Auf die anderen politischen Defizite und Schwächen dieser Landesregierung gehe ich nicht weiter ein, dann wären wir zu weit weg vom eigentlichen Thema, aber die wöchentlich erscheinenden Schlagzeilen und Horrormeldungen sprechen für sich.
Nur noch ein Wort zur Verkehrspolitik, insbesondere zur Eisenbahnpolitik.
Auffallend ist auch hier das Engagement der Landesregierung zugunsten der Stammwählerschaft in den prosperierenden Regionen des Landes Rhein-Main-Rheinhessen und Südpfalz.
Augenfällig ist hier für mich z.B. die Mainzelbahn.
Hier werden für ein Prestigeprojekt, das zusätzlich zum vorhandenen hervorragend aufgestellten Nahverkehr geschaffen wird, 84 Millionen Euro Steuermittel verpulvert, währenddessen mit einem Bruchteil dieses Geldes 150 km Bahnstrecke vor dem Untergang gerettet werden könnten.
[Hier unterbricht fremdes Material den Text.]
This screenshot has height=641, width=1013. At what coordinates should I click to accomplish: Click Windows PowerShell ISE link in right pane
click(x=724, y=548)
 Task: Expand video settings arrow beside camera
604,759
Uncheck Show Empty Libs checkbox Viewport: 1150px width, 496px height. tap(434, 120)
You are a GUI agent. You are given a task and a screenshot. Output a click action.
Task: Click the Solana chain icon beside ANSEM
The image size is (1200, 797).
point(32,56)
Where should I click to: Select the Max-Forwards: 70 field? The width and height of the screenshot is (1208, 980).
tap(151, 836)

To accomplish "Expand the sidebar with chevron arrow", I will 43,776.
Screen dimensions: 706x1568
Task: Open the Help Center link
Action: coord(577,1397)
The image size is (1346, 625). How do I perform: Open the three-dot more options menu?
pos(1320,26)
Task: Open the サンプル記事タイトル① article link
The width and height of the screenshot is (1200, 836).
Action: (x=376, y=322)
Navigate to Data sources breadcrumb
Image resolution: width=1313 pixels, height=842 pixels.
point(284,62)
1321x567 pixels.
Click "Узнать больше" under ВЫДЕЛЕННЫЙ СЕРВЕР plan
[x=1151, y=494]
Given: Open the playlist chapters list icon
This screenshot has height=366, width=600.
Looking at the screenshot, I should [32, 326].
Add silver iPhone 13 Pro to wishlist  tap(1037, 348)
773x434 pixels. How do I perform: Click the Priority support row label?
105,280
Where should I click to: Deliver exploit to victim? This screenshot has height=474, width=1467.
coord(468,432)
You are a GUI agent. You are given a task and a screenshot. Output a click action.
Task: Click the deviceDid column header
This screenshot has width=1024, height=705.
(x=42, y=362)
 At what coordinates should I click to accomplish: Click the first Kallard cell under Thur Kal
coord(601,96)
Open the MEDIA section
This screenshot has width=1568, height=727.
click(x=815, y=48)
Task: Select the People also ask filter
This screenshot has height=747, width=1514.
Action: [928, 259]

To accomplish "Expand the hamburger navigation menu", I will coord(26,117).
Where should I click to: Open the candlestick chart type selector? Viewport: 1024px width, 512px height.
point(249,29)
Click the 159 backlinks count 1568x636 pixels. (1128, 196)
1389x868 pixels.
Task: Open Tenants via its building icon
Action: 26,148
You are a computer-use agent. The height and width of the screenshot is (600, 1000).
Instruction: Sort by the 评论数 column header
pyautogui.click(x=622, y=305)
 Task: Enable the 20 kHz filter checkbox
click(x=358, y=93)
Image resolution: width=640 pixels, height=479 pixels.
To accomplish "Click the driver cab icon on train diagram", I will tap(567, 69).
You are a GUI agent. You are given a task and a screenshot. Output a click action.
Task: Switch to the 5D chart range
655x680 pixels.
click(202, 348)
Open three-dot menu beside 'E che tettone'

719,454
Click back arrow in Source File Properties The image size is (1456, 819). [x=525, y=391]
Man wird aber eher dem 5-jährigen Sören aus einem Windkraft und Demeter bejahenden Mainzer Patchwork-Vororthaushalt alle Entwicklungsmöglichkeiten schaffen als dem 5-jährigen Thomas aus einem Eifeldorf, der zwischen Kirchgang, Hausschlachtung und dem Gemüsegarten der Oma in einem traditionellen Elternhaus aufwächst, um es überspitzt auszudrücken.
Zum Schluß noch etwas zu meiner politischen Heimat.
Aus meiner urliberalen Gesinnung habe ich nie einen Hehl gemacht, wobei mit urliberal nicht die FDP eines Philipp Rösler oder Guido Westerwelle gemeint ist, sondern eher das liberale Gedankengut der Jahre 1832 bis 1848 oder von Leuten wie Hugo Preuß, Theodor Heuss oder Walter Scheel.
Doch zurück zur Hunsrückquerbahn.
Jeder Versuch, sie zu retten und sie wiederzubeleben, und sei es "nur" als Nationalparkbahn, ist ein Versuch wert.
Auch wenn die Rahmenbedingungen oftmals kritikwürdig sind.